When it comes to speeds travelled at peak times, the news was even worse for Dublin’s motorists. Drivers in the capital travelled at the slowest city centre speeds with the average speed travelled put at just 9.6 kilometres per hour at peak times.
The data on Dublin, as with all cities, was collated from a wide variety of sources, measuring car movements for six months between February and July of 2017 and 2018.
Trevor Reed, transport analyst at Inrix who authored the report, told The Irish Times the company uses a "mosaic of data" to graph a detailed picture of traffic patterns, including anonymised in-car sat-nav and mobile phone based GPS data, and sensor information provided by various transportation departments.
Traffic movements are then calculated as it passes a system of parameters in each city.
While Dublin is among the worst cities for drivers, when all the impacts of traffic congestion including costs of motoring, distances travelled and traffic jams, Moscow was deemed to be the worst city for motorists followed by Istanbul and Bogota.
‘Stuck in traffic’
“This is not the sort of list you want to see your name on and being close to the top when it comes to being stuck in traffic is not a proud boast,” said the AA’s Conor Faughnan.

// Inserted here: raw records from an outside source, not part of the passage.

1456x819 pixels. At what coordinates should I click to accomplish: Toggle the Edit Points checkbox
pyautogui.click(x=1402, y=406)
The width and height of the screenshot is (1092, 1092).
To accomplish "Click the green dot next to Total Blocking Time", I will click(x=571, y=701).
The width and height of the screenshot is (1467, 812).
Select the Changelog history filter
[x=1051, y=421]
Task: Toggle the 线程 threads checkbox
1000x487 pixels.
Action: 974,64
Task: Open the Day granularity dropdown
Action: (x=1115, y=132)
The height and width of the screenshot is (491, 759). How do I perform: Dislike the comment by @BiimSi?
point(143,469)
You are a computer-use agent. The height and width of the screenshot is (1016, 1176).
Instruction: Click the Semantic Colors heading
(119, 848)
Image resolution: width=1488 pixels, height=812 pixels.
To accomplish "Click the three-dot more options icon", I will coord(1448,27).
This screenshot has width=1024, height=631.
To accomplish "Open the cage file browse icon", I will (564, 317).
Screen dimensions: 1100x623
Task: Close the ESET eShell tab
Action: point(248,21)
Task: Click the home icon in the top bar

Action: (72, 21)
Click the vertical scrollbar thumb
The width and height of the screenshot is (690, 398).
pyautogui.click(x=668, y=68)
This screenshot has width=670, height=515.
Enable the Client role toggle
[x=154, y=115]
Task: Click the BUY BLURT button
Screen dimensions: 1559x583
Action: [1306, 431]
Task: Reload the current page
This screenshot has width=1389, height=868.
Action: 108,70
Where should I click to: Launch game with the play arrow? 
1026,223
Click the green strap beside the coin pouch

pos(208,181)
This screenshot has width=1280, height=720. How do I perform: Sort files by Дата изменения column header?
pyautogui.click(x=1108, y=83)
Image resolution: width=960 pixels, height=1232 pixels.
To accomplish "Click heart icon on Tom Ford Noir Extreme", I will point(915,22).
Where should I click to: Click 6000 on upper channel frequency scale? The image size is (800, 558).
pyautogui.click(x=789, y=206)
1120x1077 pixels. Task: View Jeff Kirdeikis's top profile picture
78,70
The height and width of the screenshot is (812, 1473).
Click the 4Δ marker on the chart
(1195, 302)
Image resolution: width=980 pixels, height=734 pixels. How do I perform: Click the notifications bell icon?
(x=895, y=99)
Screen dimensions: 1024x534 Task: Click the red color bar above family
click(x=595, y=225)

He stressed that while there were multiple methodologies for measuring congestion “no matter what one is used, Dublin will never do well. The fact is it is a congested city and when the economy is growing there is always more congestion and that is what we are seeing now.”
He said that if the traffic problems in the city are to be tackled in a meaningful way, money will have to be spent on public transport and the manner in which land in the city centre is used will have to be addressed.
“This is a medium-size European city and we have no excuse for being on a list like this,” he said.
“It is absurd for a relatively small city to feature so prominently and it shows that we have to see more investment in public transport, a better use of land, and the provision of more cycling facilities. Until that happens it is always going to remain a congested city.”